■ Your instructions
What follows are records. Restate all of them word for word.

━━━━━ Supplied data ━━━━━

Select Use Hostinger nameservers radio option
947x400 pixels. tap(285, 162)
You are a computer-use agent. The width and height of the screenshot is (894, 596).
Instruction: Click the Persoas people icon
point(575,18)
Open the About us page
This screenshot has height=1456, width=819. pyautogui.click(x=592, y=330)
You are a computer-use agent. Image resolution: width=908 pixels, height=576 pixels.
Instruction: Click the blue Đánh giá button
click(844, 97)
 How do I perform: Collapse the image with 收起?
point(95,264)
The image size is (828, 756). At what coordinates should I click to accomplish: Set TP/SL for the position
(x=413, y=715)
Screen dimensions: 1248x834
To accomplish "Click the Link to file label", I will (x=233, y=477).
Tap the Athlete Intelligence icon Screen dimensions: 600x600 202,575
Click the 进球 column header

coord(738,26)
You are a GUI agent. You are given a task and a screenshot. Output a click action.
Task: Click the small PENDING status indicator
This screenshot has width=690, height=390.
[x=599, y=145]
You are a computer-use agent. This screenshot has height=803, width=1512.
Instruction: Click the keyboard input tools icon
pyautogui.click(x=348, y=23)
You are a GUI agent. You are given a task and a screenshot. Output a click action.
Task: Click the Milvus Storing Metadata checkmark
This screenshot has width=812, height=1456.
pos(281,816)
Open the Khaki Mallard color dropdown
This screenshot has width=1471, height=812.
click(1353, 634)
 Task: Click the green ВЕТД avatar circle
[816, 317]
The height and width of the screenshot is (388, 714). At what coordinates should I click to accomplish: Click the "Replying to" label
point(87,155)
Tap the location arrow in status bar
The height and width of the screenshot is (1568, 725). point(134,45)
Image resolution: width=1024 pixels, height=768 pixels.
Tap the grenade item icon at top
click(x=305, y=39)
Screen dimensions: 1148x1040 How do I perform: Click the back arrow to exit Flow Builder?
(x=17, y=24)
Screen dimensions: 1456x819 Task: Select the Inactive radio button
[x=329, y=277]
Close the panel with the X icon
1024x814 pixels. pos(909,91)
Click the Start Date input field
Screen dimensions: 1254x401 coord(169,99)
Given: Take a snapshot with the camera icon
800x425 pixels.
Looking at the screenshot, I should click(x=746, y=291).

━━━━━

■ Result of the exercise
Select Use Hostinger nameservers radio option
947x400 pixels. tap(285, 162)
You are a computer-use agent. The width and height of the screenshot is (894, 596).
Instruction: Click the Persoas people icon
point(575,18)
Open the About us page
This screenshot has height=1456, width=819. pyautogui.click(x=592, y=330)
You are a computer-use agent. Image resolution: width=908 pixels, height=576 pixels.
Instruction: Click the blue Đánh giá button
click(844, 97)
 How do I perform: Collapse the image with 收起?
point(95,264)
The image size is (828, 756). At what coordinates should I click to accomplish: Set TP/SL for the position
(x=413, y=715)
Screen dimensions: 1248x834
To accomplish "Click the Link to file label", I will (x=233, y=477).
Tap the Athlete Intelligence icon Screen dimensions: 600x600 202,575
Click the 进球 column header

coord(738,26)
You are a GUI agent. You are given a task and a screenshot. Output a click action.
Task: Click the small PENDING status indicator
This screenshot has width=690, height=390.
[x=599, y=145]
You are a computer-use agent. This screenshot has height=803, width=1512.
Instruction: Click the keyboard input tools icon
pyautogui.click(x=348, y=23)
You are a GUI agent. You are given a task and a screenshot. Output a click action.
Task: Click the Milvus Storing Metadata checkmark
This screenshot has width=812, height=1456.
pos(281,816)
Open the Khaki Mallard color dropdown
This screenshot has width=1471, height=812.
click(1353, 634)
 Task: Click the green ВЕТД avatar circle
[816, 317]
The height and width of the screenshot is (388, 714). At what coordinates should I click to accomplish: Click the "Replying to" label
point(87,155)
Tap the location arrow in status bar
The height and width of the screenshot is (1568, 725). point(134,45)
Image resolution: width=1024 pixels, height=768 pixels.
Tap the grenade item icon at top
click(x=305, y=39)
Screen dimensions: 1148x1040 How do I perform: Click the back arrow to exit Flow Builder?
(x=17, y=24)
Screen dimensions: 1456x819 Task: Select the Inactive radio button
[x=329, y=277]
Close the panel with the X icon
1024x814 pixels. pos(909,91)
Click the Start Date input field
Screen dimensions: 1254x401 coord(169,99)
Given: Take a snapshot with the camera icon
800x425 pixels.
Looking at the screenshot, I should click(x=746, y=291).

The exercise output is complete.